Bisection of Angle

Theorem

It is possible to bisect any given rectilineal angle.

In the words of Euclid:

To bisect a given rectilineal angle.

(The Elements: Book $\text{I}$: Proposition $9$)

Construction

Let $\angle BAC$ be the given angle to be bisected.

Let $D$ be an arbitrary point on $AB$.

From Proposition $3$: Construction of Equal Straight Lines from Unequal, let $AE$ be cut off from $AC$ such that $AE = AD$.

From Euclid's First Postulate, let the line segment $DE$ be constructed.

From Proposition $1$: Construction of Equilateral Triangle, let an equilateral triangle $\triangle DEF$ be constructed on $AB$.

From Euclid's First Postulate, let the line segment $AF$ be constructed.

:::

* [Requirement A]: In the angle-bisection text, restate the paragraph beginning "From Proposition $3$" in a single shorter sentence that keeps its main facts.
* [Requirement B]: Repeat the passage of the angle-bisection text from "From Proposition $3$: Construction" to "segment $DE$ be constructed.", keeping every word unchanged.
* [Requirement C]:
Decide whether each statement agrees with the angle-bisection text. Answer yes or no for each, and quote the words from the text that settle it.
(i) The theorem appears as Proposition 9 of Book I of The Elements.
(ii) The point $D$ must be the midpoint of $AB$.
(iii) The segment $DE$ is constructed by Euclid's Second Postulate.

* [Provided material]:

:::

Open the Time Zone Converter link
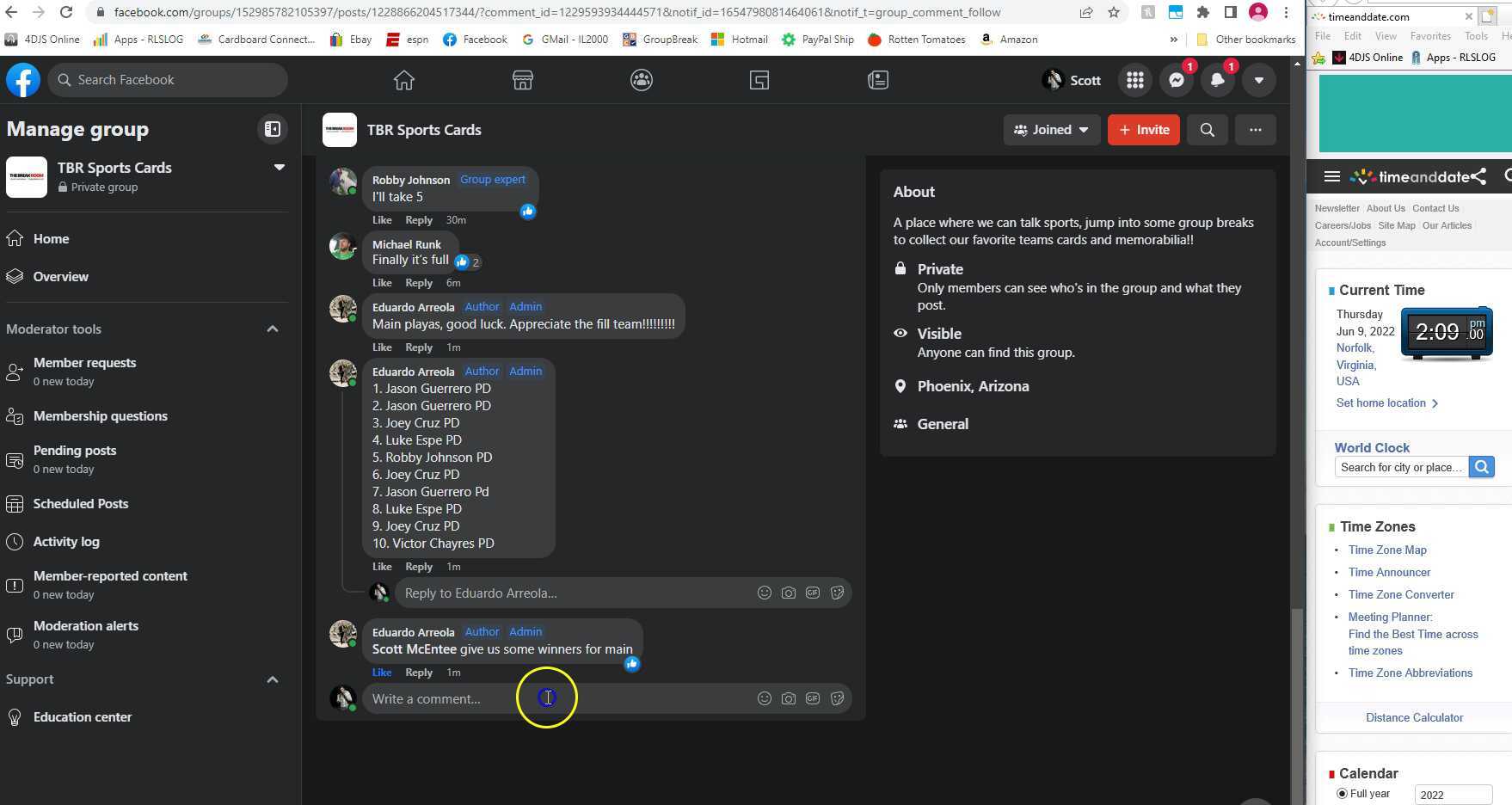 1400,594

:::

* [Right answer A]: Using Proposition 3 (Construction of Equal Straight Lines from Unequal), cut off $AE$ from $AC$ so that $AE = AD$.

* [Right answer B]:
From Proposition $3$: Construction of Equal Straight Lines from Unequal, let $AE$ be cut off from $AC$ such that $AE = AD$.

From Euclid's First Postulate, let the line segment $DE$ be constructed.

* [Right answer C]:
(i) Yes: "(The Elements: Book $\text{I}$: Proposition $9$)"
(ii) No: "Let $D$ be an arbitrary point on $AB$."
(iii) No: "From Euclid's First Postulate, let the line segment $DE$ be constructed."